The task:
Copy exactly, no pictures: every line from the one that contains "Instruction: Click the" through the end of the entries below.

Provided entries:
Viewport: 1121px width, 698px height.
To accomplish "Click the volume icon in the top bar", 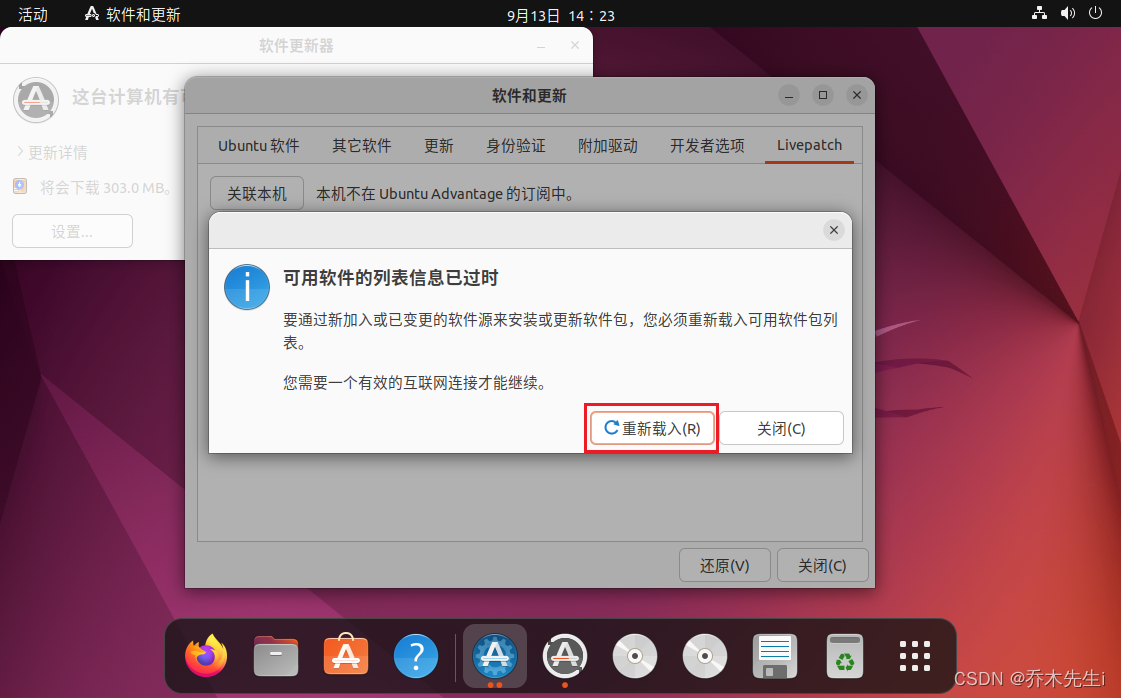I will pyautogui.click(x=1066, y=14).
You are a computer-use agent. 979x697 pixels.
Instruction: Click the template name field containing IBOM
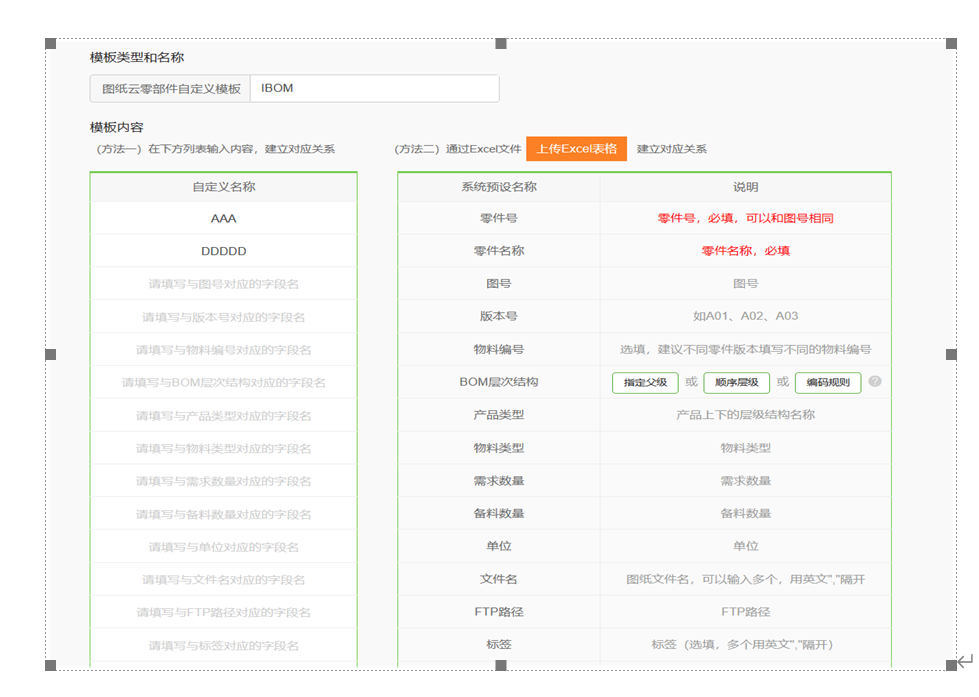(x=375, y=88)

Answer space:
Instruction: Click the template name field containing IBOM
(x=375, y=88)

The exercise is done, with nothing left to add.